La responsabilité pénale des personnes morales a été introduite en droit français par le nouveau code pénal, qui est entré en vigueur le 1 er mars 1994. L'article 121-2 du code pénal dispose ainsi que « les personnes morales, à l'exception de l'État, sont responsables pénalement des infractions commises, pour leur compte, par leurs organes ou représentants ». Initialement limitée aux seuls cas dans lesquels la loi la prévoyait, elle a été généralisée par la loi n°2004-204 du 9 mars 2004 portant adaptation de la justice aux évolutions de la criminalité.

En l'absence de disposition particulière, les personnes morales encourent, en toute hypothèse, une amende pénale dont le taux maximum est égal au quintuple de celui prévu par les personnes physiques par la loi qui réprime l'infraction. Lorsqu'il s'agit d'un crime pour lequel aucune peine d'amende n'est prévue à l'encontre des personnes physiques, l'amende encourue par les personnes morales est d'un million d'euros (article 131-38 du code pénal).

Les personnes morales peuvent également être condamnées, lorsque la loi le prévoit, à un certain nombre de peines définies à l'article 131-39 du code pénal (dissolution, interdiction d'exercer, placement sous surveillance judiciaire, etc.) ainsi qu'à une peine de sanction-réparation (article 131-39-1 du code pénal).

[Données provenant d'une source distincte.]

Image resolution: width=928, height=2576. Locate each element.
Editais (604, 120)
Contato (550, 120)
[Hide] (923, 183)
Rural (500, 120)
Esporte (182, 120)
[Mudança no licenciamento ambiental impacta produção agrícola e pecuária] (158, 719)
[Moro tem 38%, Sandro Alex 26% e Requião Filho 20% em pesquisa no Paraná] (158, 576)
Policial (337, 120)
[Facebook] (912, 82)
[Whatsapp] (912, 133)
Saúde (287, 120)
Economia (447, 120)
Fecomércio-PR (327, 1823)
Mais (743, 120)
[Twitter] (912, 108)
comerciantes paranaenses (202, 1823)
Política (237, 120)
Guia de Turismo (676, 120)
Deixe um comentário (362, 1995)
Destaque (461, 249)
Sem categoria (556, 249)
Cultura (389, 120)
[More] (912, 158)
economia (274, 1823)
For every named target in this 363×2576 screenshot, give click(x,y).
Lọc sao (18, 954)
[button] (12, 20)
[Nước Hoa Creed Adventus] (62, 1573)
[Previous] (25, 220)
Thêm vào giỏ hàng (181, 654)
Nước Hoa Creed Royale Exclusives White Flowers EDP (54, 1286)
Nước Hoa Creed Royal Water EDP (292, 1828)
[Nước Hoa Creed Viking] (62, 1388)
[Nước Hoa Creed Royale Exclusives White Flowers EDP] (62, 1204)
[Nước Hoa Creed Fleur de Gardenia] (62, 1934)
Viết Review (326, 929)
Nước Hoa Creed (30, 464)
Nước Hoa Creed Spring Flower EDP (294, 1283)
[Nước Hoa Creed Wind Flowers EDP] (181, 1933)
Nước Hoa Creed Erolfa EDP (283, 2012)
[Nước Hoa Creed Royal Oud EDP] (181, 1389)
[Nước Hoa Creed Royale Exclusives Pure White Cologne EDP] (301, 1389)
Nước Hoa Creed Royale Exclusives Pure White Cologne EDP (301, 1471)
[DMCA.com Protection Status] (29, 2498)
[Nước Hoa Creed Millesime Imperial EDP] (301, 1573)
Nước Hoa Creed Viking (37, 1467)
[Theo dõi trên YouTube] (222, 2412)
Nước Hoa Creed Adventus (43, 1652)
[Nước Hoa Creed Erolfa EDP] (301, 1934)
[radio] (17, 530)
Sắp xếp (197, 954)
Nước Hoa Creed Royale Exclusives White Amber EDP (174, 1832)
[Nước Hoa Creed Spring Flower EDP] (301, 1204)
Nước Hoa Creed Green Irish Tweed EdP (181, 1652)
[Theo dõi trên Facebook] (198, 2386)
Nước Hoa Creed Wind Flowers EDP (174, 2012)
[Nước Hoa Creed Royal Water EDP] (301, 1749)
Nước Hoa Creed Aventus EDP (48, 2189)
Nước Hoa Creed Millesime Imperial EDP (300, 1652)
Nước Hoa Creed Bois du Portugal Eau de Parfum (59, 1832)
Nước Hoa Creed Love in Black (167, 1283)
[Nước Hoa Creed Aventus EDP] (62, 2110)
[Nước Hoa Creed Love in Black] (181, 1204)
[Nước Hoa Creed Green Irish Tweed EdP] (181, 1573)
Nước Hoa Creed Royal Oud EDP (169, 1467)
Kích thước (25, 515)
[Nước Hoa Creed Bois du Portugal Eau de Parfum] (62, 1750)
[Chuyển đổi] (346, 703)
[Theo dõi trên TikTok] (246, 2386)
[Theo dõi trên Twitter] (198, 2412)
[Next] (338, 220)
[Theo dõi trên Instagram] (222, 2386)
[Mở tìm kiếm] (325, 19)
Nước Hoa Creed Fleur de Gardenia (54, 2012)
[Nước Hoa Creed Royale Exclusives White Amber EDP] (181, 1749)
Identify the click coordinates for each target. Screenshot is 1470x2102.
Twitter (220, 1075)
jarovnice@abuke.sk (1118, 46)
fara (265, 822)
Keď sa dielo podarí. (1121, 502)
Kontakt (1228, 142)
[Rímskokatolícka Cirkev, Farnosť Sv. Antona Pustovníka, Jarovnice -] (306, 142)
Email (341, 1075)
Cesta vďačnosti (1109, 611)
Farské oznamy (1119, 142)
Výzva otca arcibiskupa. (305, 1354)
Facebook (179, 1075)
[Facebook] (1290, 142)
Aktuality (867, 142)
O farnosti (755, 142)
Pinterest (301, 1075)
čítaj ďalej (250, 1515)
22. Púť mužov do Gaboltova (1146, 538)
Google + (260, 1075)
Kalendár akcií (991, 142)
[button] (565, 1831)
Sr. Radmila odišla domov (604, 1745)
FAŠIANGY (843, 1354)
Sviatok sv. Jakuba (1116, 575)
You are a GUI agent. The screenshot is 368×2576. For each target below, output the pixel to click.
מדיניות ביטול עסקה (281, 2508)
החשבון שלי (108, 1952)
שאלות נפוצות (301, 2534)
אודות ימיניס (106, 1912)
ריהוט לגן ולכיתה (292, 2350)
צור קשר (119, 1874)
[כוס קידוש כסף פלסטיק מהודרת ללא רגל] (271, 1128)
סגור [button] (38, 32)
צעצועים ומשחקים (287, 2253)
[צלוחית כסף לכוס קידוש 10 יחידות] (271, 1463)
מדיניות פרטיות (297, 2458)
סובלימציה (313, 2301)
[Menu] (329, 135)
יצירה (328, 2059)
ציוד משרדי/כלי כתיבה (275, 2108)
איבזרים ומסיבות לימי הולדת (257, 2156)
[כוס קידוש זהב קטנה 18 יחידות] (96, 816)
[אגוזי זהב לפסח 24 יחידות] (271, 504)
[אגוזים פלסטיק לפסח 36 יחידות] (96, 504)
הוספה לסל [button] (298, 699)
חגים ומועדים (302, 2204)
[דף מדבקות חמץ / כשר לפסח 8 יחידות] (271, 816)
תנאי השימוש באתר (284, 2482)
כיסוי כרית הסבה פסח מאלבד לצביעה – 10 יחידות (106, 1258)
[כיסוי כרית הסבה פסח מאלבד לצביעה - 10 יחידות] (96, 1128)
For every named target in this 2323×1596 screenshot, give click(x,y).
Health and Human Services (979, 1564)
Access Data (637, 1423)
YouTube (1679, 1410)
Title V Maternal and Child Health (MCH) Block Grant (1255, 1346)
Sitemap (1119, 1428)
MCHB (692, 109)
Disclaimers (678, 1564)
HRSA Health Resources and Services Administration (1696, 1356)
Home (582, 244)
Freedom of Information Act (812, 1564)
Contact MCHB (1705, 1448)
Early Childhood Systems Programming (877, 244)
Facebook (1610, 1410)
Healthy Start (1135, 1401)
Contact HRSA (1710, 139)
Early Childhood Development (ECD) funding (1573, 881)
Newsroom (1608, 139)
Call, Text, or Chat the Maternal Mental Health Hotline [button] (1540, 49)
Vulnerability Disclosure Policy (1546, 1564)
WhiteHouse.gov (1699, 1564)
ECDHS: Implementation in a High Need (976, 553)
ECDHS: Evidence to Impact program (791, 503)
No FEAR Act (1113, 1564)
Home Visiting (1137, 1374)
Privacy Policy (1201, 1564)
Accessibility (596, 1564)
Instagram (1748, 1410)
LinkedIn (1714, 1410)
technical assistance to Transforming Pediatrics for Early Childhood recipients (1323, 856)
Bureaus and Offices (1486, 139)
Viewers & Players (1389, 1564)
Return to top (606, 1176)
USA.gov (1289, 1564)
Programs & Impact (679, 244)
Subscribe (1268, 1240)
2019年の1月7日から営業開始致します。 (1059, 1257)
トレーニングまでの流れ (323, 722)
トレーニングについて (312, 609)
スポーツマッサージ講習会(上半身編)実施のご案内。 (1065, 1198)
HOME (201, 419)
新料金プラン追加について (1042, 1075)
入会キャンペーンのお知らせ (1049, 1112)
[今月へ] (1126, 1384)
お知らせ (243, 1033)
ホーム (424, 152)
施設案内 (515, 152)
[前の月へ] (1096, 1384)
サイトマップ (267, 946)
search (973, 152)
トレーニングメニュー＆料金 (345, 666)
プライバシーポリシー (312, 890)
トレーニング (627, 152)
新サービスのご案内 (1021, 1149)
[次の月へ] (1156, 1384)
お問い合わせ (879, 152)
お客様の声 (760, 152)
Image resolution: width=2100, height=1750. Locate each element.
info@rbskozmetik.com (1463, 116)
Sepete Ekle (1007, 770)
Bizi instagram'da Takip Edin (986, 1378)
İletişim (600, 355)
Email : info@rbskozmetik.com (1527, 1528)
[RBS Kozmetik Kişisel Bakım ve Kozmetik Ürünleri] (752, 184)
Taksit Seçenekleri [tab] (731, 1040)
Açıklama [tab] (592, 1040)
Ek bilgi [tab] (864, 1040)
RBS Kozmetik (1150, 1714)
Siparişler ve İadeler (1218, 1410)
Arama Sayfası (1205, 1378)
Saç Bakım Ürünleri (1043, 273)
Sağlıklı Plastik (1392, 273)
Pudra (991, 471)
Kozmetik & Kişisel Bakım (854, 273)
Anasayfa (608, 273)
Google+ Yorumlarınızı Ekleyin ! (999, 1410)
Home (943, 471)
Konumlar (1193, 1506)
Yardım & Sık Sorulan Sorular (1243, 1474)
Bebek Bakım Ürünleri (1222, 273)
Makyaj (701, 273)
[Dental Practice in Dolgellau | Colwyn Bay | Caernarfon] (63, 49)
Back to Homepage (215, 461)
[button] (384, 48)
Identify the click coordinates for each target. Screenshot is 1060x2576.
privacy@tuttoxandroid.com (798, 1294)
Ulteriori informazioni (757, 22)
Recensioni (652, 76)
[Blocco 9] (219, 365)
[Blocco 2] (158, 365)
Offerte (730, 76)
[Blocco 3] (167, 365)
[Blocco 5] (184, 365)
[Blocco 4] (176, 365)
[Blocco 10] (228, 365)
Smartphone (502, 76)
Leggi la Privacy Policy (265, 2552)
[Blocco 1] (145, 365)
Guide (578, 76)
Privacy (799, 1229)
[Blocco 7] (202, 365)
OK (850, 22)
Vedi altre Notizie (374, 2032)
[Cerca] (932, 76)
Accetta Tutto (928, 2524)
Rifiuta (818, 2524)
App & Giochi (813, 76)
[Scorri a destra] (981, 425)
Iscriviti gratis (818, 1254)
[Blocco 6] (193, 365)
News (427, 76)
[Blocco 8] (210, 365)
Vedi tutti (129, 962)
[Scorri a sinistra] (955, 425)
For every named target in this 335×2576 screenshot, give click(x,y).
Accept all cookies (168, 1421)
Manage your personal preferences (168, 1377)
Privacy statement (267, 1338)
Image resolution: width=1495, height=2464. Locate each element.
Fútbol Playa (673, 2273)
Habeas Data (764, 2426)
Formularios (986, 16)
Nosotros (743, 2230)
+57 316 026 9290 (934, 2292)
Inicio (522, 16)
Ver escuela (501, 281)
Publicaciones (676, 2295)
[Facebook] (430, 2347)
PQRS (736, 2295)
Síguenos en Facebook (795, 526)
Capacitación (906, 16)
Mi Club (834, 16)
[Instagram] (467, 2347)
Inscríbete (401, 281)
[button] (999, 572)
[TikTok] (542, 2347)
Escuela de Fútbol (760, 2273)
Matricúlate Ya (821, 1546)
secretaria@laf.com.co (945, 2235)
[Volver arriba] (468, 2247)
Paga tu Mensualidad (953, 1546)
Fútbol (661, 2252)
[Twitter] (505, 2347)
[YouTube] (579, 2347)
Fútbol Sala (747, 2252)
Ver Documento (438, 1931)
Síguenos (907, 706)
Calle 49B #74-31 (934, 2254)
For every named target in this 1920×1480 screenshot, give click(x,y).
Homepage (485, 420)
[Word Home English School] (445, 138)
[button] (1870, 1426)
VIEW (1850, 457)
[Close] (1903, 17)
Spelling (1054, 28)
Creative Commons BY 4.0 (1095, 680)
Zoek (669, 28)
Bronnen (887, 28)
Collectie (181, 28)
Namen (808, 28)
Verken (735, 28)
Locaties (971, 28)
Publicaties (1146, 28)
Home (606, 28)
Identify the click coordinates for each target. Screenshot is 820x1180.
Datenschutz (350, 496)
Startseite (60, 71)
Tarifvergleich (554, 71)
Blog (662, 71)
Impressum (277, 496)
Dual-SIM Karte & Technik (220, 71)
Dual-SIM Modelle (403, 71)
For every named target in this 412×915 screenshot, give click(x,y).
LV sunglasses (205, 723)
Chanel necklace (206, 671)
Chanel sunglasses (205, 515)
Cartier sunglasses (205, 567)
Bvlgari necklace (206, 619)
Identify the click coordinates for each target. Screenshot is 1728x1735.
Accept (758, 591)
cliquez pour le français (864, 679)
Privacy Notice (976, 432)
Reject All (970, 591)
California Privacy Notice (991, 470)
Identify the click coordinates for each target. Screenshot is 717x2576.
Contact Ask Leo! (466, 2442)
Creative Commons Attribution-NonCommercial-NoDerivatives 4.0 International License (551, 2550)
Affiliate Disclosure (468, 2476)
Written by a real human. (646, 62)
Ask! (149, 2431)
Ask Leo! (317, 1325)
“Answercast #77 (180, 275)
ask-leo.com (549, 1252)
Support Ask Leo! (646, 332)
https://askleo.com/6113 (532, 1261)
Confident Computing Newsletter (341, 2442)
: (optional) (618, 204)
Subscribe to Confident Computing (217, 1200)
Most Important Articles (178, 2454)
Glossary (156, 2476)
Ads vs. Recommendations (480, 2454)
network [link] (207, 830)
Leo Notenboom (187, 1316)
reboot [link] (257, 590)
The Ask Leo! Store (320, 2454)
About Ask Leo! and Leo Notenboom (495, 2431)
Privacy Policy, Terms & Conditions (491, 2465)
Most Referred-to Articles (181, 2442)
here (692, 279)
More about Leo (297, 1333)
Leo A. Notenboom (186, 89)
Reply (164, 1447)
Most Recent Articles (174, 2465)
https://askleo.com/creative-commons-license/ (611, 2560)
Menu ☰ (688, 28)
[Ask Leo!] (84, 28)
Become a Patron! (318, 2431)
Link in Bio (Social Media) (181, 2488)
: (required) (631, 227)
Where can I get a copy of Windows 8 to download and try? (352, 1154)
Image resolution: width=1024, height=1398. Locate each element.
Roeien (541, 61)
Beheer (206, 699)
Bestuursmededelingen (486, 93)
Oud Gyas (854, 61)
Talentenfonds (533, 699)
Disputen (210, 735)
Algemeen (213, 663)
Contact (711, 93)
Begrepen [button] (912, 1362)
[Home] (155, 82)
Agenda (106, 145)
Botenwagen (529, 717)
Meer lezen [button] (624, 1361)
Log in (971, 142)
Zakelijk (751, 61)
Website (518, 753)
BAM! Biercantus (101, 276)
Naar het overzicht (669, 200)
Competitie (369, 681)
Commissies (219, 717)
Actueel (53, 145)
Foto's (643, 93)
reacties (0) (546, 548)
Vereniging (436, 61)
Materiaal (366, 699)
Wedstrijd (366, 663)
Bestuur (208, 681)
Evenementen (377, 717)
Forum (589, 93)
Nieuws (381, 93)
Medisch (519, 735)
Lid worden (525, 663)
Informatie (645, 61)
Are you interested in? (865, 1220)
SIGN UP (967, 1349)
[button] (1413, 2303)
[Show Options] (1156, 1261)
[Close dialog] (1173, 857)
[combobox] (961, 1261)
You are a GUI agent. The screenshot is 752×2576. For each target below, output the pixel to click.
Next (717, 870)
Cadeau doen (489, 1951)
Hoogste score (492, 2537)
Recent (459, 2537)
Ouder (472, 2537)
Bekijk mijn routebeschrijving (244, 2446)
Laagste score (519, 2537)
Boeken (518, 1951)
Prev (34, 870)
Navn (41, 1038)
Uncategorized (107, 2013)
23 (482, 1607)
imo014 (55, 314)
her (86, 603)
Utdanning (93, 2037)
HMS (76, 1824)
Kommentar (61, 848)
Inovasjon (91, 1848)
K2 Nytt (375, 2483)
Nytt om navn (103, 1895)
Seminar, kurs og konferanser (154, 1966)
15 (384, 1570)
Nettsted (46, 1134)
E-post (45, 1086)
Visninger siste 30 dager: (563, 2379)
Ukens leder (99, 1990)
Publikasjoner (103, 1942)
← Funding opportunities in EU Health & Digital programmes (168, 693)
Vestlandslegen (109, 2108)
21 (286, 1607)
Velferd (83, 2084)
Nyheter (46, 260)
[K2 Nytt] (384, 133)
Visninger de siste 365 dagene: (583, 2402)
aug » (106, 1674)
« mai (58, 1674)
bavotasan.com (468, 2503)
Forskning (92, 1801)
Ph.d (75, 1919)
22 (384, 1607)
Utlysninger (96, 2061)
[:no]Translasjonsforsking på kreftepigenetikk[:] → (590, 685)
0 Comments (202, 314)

Le montant de l'amende encourue par les personnes morales, ainsi défini, est apparu insuffisamment élevé à nos collègues députés qui ont souhaité que, s'agissant particulièrement de certains cas de fraude, les magistrats aient la possibilité de prononcer des amendes pénales d'un montant significatif pour les entreprises condamnées .

Tel est l'objet du présent article, qui propose de compléter l'article 131-38 du code pénal en prévoyant que le montant de l'amende encourue par les personnes morales pourrait être porté au dixième du chiffre d'affaires moyen annuel de la personne morale prévenue ou accusée - ce montant étant calculé sur les trois derniers chiffres d'affaires annuels connus au jour de l'audience de jugement. Lorsque les faits criminels portent sur une infraction pour lesquels aucun quantum d'amende n'est prévu, ce montant pourrait être porté à 20 % du chiffre d'affaires moyen annuel de la personne morale accusée, calculé dans les mêmes conditions.

Ce faisant, le juge pénal aurait la possibilité de fonder sa condamnation sur l'un ou l'autre de ces « plafonds » : soit le quintuplement du quantum encouru par les personnes physiques, soit 10 % ou 20 % du chiffre d'affaires de l'entreprise.

Certaines dispositions du droit pénal offrent déjà au juge la possibilité de choisir entre deux montants d'amende différents.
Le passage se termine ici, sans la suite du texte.